Record excerpts start
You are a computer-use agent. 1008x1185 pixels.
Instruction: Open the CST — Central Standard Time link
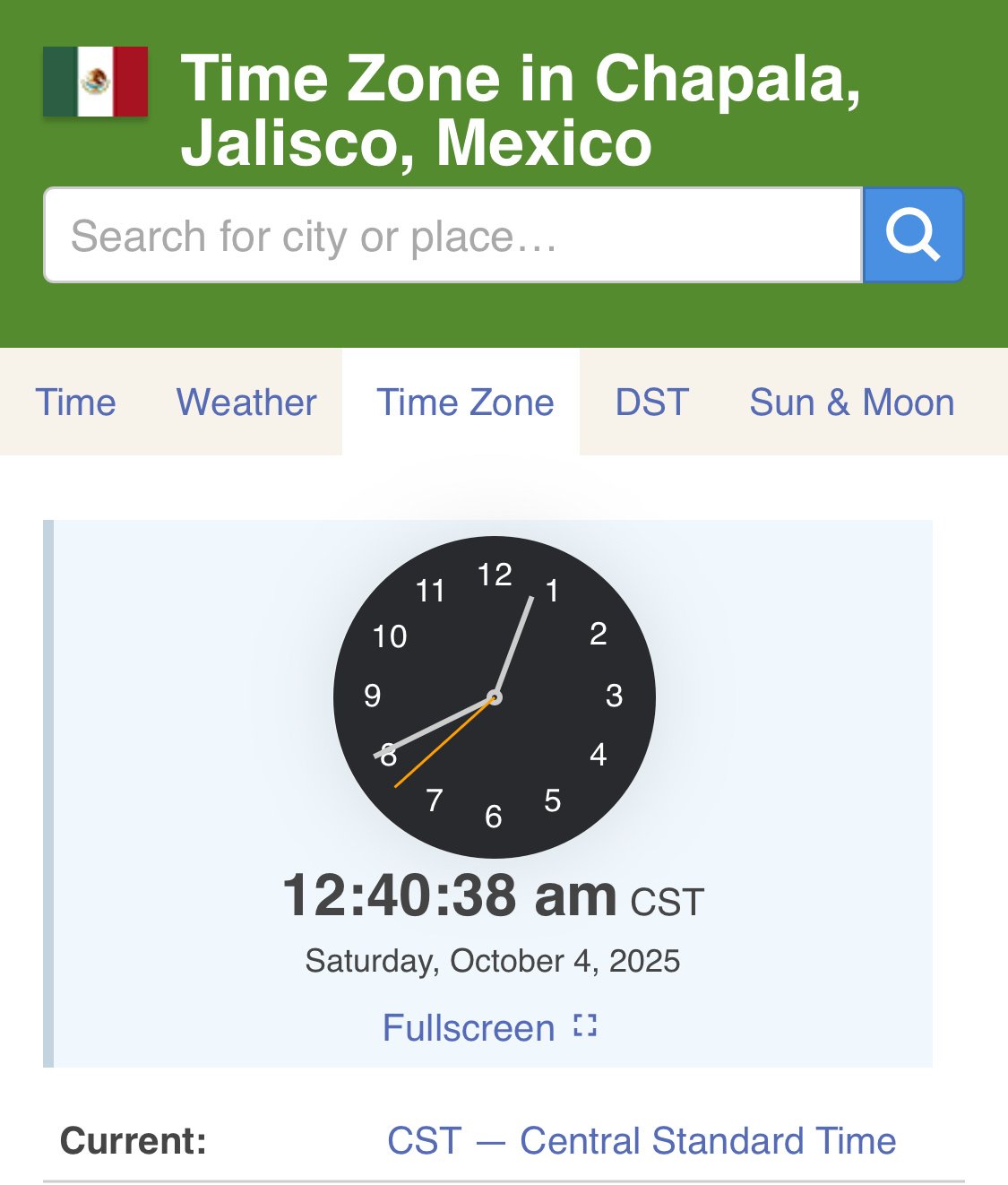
Record excerpts end
Record excerpts start
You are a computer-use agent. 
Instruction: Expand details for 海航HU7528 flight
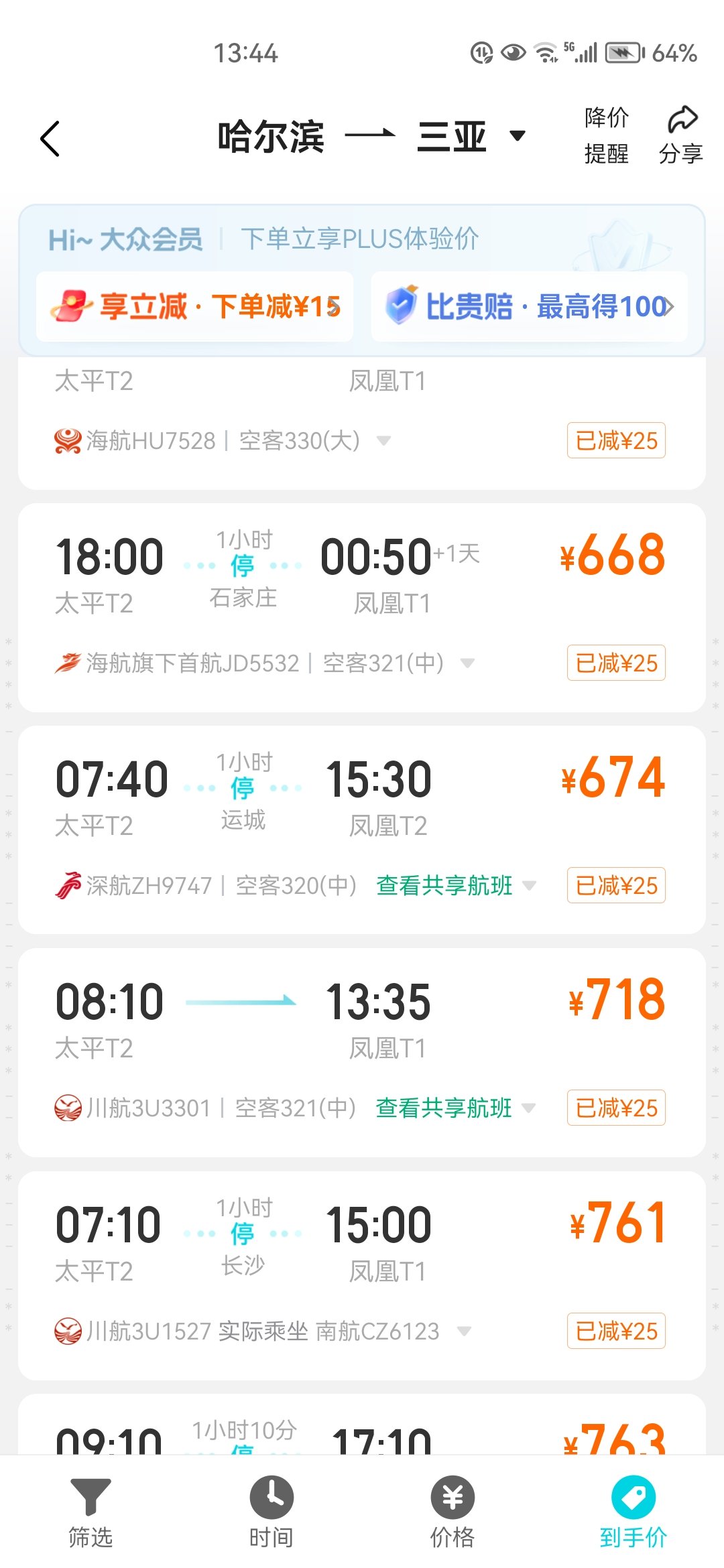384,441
Record excerpts end
Transcribe the lines running from the line that contains "You are a computer-use agent. 1008x1185" through the line that contains "Instruction: Open the", both of those lines included.

**Output**
You are a computer-use agent. 1008x1185 pixels.
Instruction: Open the CST — Central Standard Time link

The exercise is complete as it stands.